READING PASSAGE:
# IMC 2003 507.12 Canopy size and location - vertical distance shall not exceed 4 feet



## syarn (Jun 10, 2011)

what is the significance of the max 4 feet distance per section 507.12 of IMC 2003?

aka why is it 4'? was that determined from industry accepted testing?

"...The vertical distance between the front lower lip of the hood and the cooking surface shall not exceed 4 feet..."

is a toaster considered a "cooking surface" therefore requiring this overhead hood?


----------



## north star (Jun 10, 2011)

** * * **

syarn,

Please define toaster..........How many BTU's, size, etc.

Regarding the 4 ft. vertical separation, IMO, I'm guessing that

that dimension will facilitate the capture of the contaminants

being produced during the cooking process more effectively

than a taller dimension will..........If the hood is located 4+ ft. or

more above the cooking surfaces, then all of the

contaminants might not be captured.

** * * **


----------



## syarn (Jun 10, 2011)

the toaster is a fusion by lincoln brand model # 2040.

inpit rate is 8.3 kw, 208/240 volt, 40 amps, single phase, 50/60 Hz.

http://www.lincolnfp.com/?xhtml=xhtml/lin/us/en/general/product.html&productdata=xhtml/lin/us/en/product/prod_fusion.html&xsl=productdata.xsl


----------



## north star (Jun 10, 2011)

** * * **

syarn,

Your product link states that no ventilation is required, however,

to check with the AHJ for any local requirements and NFPA-96.

How many of these are planned for installation?

In this AHJ, we typically allow them without any Type I or II

hoods for exhausting, ...*" IF "* it is only the one being installed.

SET TASK A:
Answer these from the forum thread on hood height, one answer per line:
(i) What brand and model number is the toaster in question?
(ii) What input rate is listed for that toaster?
(iii) According to north star, what does the product link state about ventilation?
The thread and the rows have nothing to do with each other.

EXCERPTED DATA:
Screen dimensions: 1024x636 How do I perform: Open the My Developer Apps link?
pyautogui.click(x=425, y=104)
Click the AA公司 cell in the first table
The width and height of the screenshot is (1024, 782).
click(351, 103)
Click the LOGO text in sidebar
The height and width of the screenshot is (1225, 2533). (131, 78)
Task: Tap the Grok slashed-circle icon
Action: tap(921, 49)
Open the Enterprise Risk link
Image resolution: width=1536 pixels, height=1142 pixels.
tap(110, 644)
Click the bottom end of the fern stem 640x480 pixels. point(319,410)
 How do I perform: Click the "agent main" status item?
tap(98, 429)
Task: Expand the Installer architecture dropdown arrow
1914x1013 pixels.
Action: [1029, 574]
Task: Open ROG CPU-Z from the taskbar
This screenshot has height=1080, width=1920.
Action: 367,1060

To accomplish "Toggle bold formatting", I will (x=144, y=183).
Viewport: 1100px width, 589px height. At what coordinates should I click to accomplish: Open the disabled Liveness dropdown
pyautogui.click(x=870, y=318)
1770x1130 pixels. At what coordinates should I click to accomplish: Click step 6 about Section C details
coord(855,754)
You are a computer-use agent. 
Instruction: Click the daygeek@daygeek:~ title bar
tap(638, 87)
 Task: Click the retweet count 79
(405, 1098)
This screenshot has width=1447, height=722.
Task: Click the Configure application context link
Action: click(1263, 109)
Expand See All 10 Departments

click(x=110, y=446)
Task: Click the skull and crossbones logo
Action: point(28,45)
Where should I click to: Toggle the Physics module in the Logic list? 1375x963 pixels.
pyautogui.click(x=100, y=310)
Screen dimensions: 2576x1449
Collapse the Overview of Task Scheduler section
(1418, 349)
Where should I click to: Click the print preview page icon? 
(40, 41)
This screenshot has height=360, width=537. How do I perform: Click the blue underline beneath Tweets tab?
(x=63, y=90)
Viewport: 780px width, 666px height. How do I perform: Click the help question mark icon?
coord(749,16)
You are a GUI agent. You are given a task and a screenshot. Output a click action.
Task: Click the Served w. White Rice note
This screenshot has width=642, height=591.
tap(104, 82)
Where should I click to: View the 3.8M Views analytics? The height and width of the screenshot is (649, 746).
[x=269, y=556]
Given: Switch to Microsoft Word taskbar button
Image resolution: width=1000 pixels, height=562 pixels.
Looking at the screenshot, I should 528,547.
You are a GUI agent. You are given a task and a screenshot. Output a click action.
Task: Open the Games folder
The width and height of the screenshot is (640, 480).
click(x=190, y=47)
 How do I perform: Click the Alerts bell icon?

SET TASK B:
Pull out every line in the rows that contains the string "taskbar", matching case exactly.

WRITTEN RESPONSE A:
(i) A Fusion by Lincoln, model # 2040.
(ii) 8.3 kw.
(iii) That no ventilation is required.

WRITTEN RESPONSE B:
Task: Open ROG CPU-Z from the taskbar
Given: Switch to Microsoft Word taskbar button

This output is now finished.